Problem statement: Look over the entries below. Report how many lines hold the word "Luciano", and only that.

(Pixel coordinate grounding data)
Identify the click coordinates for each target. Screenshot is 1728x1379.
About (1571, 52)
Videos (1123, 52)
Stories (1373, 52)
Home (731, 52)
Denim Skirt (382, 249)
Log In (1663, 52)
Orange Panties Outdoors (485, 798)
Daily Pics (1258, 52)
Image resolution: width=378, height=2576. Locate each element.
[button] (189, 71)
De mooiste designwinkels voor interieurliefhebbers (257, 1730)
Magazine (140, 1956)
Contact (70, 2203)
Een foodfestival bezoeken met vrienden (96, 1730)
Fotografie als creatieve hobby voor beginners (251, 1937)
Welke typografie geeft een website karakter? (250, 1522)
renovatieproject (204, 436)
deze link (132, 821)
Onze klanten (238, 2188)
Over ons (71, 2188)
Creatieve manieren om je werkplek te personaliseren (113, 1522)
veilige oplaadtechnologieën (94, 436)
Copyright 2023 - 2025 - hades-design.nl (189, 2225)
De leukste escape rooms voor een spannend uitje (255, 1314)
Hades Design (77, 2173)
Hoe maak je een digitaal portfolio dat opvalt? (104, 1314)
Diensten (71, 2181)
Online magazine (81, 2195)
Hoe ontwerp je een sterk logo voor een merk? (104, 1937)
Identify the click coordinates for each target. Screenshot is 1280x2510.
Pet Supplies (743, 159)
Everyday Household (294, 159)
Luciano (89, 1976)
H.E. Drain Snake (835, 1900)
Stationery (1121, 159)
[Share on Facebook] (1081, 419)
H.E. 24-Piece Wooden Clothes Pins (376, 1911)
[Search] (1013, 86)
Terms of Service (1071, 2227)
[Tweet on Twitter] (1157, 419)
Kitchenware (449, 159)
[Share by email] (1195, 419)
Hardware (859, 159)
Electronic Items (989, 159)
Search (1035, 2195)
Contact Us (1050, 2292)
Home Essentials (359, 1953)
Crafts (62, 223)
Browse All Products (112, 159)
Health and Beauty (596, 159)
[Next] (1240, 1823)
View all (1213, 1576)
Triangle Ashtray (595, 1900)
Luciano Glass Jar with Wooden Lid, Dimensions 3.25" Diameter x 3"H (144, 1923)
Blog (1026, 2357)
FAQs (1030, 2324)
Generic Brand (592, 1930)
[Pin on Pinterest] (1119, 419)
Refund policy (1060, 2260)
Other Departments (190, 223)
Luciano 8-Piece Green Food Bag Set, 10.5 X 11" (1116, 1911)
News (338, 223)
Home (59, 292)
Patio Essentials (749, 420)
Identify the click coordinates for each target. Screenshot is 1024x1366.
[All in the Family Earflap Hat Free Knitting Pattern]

The completed task: 3